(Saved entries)
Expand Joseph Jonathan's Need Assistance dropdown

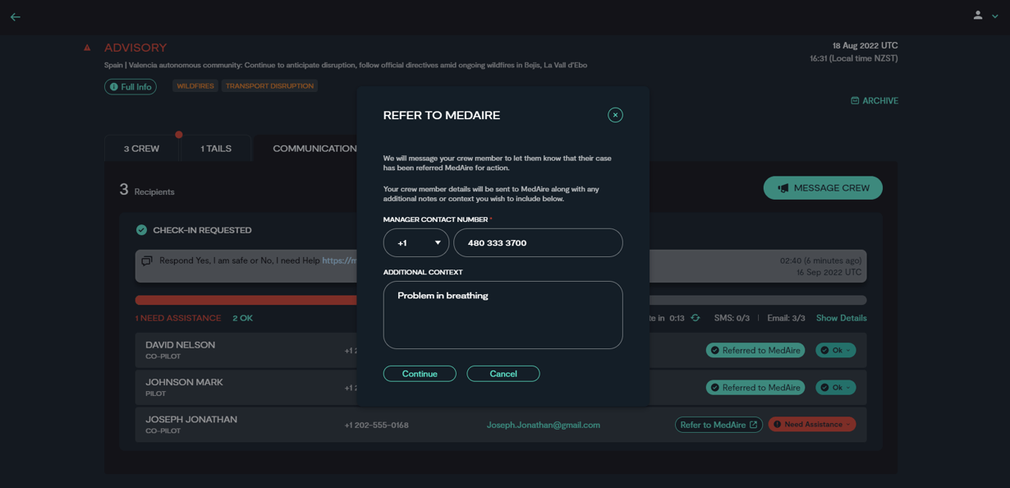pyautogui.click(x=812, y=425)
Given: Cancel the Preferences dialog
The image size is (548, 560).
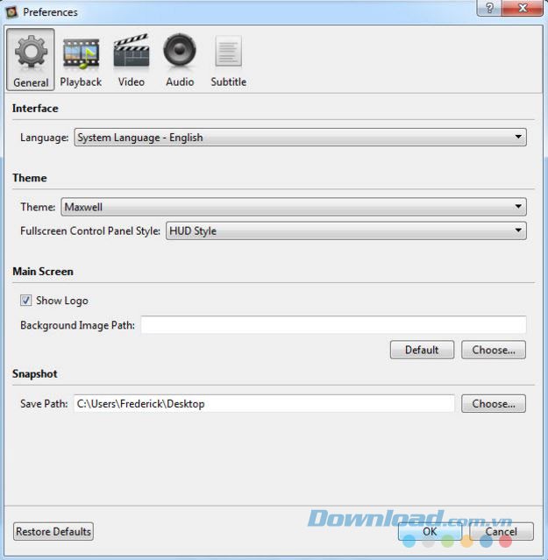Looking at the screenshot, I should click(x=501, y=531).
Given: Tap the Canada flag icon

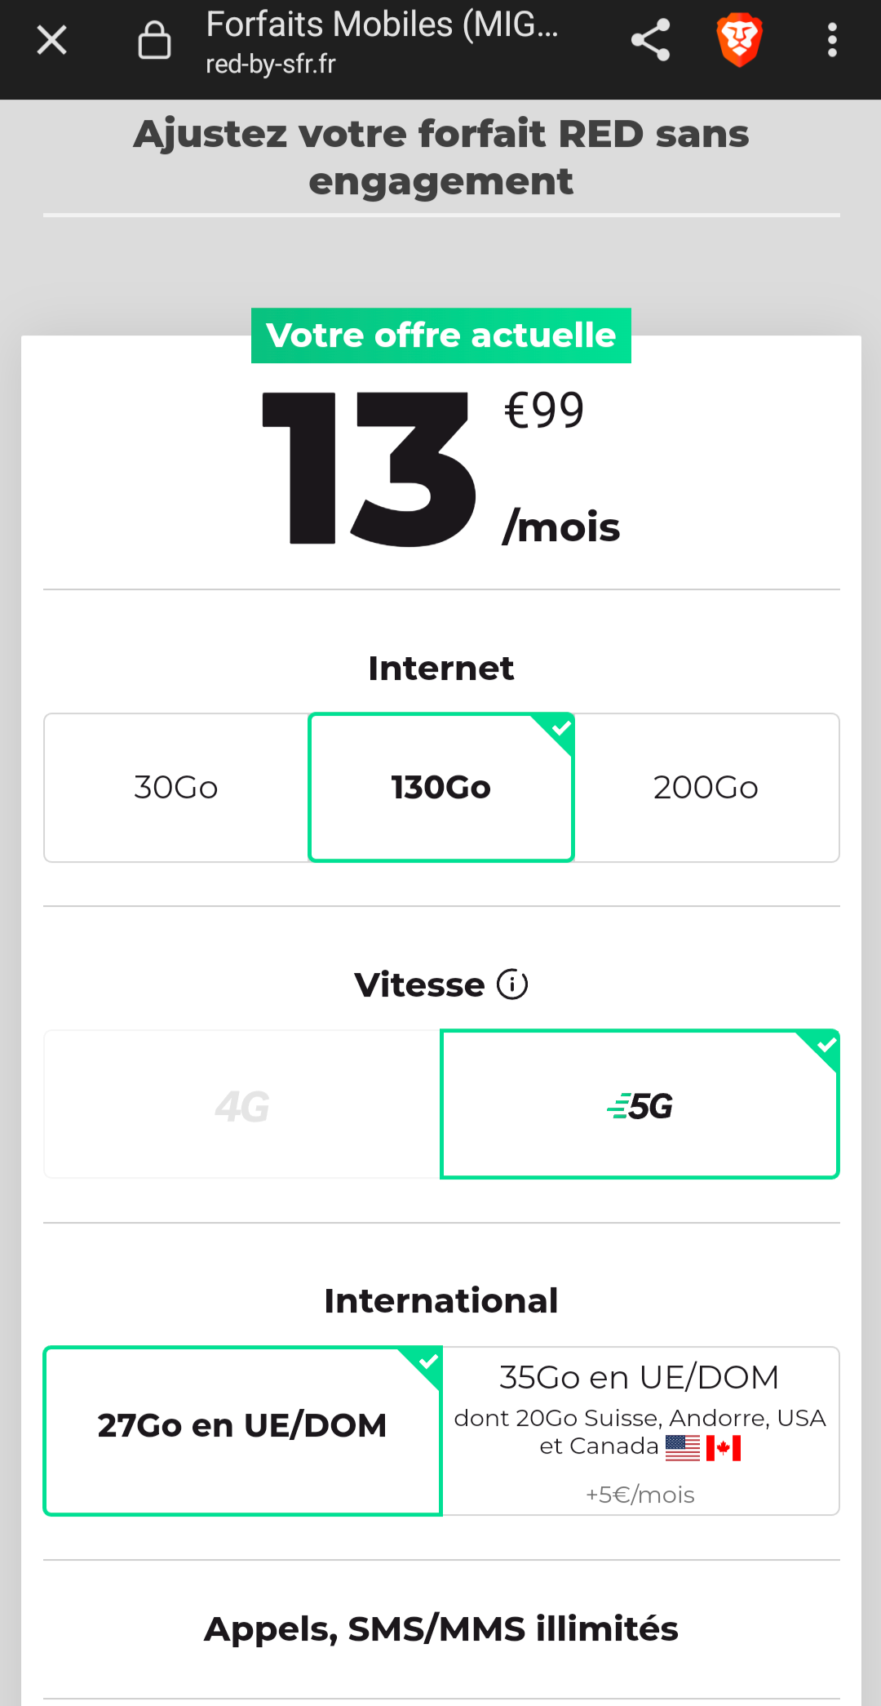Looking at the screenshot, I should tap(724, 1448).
--
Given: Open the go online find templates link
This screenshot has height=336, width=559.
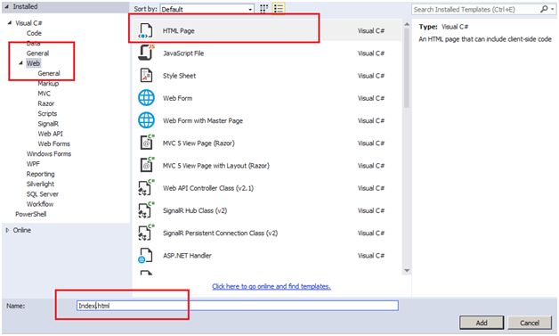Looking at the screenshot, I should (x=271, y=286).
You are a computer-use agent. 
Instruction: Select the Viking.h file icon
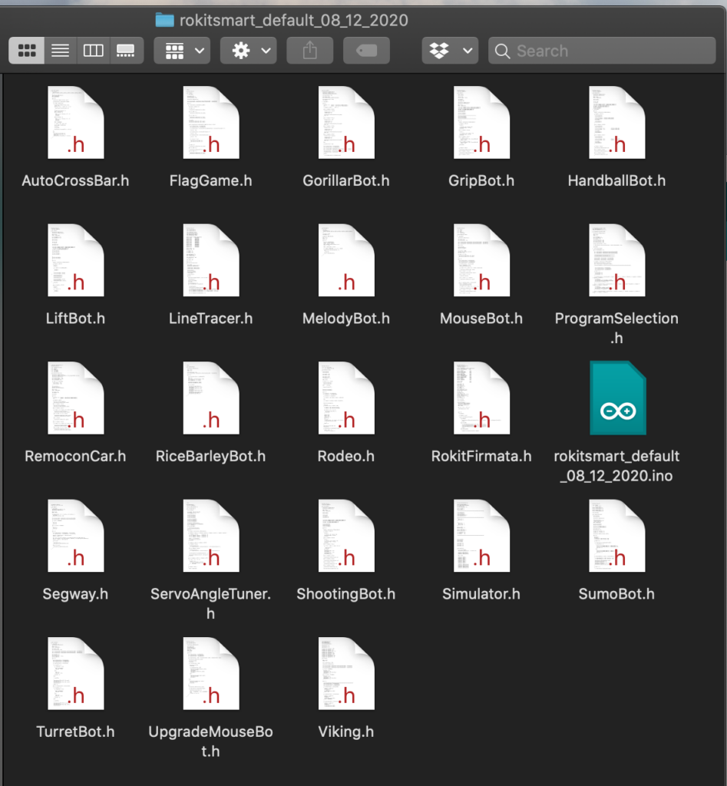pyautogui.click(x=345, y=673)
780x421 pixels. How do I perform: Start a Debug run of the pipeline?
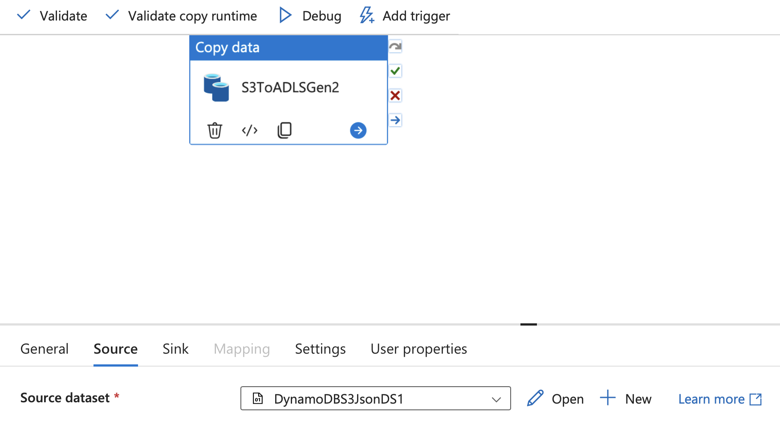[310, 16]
---
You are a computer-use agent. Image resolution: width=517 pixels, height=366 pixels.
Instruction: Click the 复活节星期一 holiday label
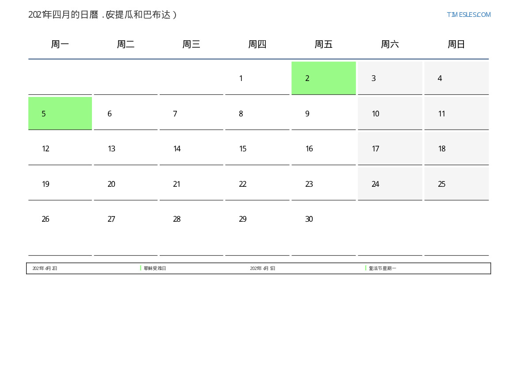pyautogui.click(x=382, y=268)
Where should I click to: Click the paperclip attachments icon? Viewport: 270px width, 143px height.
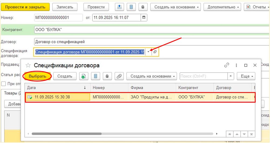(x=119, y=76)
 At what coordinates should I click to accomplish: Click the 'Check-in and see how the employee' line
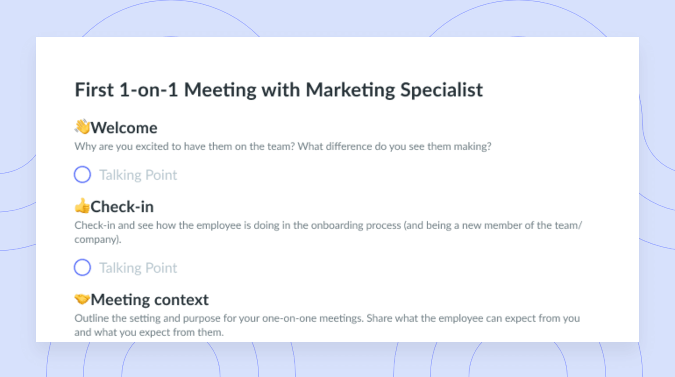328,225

## What to produce
Going through the entries, return every line holding the word "computer".

## Answer
You are a computer-use agent. 
You are a computer-use agent. Image resolution: width=517 pixels, height=366 pixels.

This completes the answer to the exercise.